═════ LISTED ENTRIES ═════

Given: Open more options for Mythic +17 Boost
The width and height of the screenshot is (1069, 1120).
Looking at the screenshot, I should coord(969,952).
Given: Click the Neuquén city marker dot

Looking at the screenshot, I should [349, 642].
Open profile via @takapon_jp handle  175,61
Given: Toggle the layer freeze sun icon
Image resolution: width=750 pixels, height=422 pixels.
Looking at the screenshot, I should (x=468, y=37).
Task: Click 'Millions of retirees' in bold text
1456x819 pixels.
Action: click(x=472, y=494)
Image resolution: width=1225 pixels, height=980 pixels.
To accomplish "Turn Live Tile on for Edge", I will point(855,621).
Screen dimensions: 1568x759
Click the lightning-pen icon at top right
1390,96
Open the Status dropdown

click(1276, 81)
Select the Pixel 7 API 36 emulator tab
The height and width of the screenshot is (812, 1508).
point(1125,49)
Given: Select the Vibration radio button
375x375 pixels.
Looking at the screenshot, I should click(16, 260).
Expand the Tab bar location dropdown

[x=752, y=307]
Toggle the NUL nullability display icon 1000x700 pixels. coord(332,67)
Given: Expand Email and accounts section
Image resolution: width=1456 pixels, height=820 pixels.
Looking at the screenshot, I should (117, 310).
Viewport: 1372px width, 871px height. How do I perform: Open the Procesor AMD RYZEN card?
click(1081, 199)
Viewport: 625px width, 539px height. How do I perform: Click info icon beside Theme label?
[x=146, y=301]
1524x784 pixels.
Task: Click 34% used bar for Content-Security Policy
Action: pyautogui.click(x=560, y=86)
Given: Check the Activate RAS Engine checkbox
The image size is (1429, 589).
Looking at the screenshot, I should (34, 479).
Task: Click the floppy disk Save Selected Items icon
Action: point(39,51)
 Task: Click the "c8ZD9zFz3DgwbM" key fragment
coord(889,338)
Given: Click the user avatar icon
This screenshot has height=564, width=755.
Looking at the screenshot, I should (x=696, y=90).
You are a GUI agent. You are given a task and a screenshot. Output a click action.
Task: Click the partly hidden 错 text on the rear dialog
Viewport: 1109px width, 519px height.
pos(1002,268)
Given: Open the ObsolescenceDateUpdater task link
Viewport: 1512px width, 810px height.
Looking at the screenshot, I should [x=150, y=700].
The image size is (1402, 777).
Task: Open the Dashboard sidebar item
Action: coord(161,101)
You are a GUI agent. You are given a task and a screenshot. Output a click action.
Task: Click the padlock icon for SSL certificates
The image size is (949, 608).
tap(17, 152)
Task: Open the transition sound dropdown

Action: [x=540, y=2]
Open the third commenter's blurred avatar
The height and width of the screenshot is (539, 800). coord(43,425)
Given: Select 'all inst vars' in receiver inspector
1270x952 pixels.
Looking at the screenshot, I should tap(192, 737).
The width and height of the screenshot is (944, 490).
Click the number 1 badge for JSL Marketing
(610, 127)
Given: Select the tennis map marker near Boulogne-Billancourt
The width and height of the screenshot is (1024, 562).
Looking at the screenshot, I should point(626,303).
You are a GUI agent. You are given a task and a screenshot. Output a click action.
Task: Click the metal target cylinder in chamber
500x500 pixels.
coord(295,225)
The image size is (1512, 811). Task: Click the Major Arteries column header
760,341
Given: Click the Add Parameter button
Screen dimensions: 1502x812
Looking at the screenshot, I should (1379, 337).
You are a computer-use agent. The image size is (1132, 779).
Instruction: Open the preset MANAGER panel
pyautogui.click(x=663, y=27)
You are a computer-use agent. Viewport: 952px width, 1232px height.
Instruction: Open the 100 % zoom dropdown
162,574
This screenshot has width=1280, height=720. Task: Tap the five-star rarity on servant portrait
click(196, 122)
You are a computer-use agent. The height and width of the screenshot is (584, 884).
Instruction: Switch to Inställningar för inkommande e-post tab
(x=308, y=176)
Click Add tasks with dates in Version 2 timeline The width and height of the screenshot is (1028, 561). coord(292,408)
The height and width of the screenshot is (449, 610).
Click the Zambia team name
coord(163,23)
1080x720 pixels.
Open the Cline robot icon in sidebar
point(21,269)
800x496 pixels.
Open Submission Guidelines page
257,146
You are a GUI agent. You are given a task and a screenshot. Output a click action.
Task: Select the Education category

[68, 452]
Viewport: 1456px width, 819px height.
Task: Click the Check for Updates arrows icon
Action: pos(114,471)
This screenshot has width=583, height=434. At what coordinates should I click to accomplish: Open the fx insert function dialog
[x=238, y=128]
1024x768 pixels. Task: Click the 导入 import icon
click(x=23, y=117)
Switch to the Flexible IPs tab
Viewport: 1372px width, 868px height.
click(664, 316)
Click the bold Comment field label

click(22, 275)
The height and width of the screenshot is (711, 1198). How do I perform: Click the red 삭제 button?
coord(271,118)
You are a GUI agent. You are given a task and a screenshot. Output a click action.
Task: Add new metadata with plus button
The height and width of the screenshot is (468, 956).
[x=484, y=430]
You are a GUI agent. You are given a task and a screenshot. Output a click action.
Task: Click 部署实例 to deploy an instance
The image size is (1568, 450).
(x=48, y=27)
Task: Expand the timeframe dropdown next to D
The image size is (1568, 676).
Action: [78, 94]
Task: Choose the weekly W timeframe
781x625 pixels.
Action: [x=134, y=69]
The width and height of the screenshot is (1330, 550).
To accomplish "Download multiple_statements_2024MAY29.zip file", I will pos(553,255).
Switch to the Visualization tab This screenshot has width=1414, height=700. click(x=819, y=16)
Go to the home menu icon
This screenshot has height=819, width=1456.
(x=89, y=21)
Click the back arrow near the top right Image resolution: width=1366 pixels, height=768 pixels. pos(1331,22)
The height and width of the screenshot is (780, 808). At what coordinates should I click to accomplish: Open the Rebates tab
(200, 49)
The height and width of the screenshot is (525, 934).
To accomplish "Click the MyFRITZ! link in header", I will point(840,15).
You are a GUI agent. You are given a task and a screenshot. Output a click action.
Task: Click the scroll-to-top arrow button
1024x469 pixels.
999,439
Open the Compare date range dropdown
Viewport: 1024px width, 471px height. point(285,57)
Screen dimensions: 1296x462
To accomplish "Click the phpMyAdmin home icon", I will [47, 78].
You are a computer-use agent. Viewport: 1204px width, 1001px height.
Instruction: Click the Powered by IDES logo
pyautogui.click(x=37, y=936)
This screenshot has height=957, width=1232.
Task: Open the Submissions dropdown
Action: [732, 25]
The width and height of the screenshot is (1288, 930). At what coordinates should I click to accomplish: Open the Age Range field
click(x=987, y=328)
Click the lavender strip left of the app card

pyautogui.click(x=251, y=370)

═════

• WHAT TO WORK ON
Could you rewrite the items from the line with "1080x720 pixels." to the line with "click(x=23, y=117)" as a numbered list, both of those lines included and blank lines left out?

• FINISHED ANSWER
1. 1080x720 pixels.
2. Open the Cline robot icon in sidebar
3. point(21,269)
4. 800x496 pixels.
5. Open Submission Guidelines page
6. 257,146
7. You are a GUI agent. You are given a task and a screenshot. Output a click action.
8. Task: Select the Education category
9. [68, 452]
10. Viewport: 1456px width, 819px height.
11. Task: Click the Check for Updates arrows icon
12. Action: pos(114,471)
13. This screenshot has width=583, height=434. At what coordinates should I click to accomplish: Open the fx insert function dialog
14. [x=238, y=128]
15. 1024x768 pixels. Task: Click the 导入 import icon
16. click(x=23, y=117)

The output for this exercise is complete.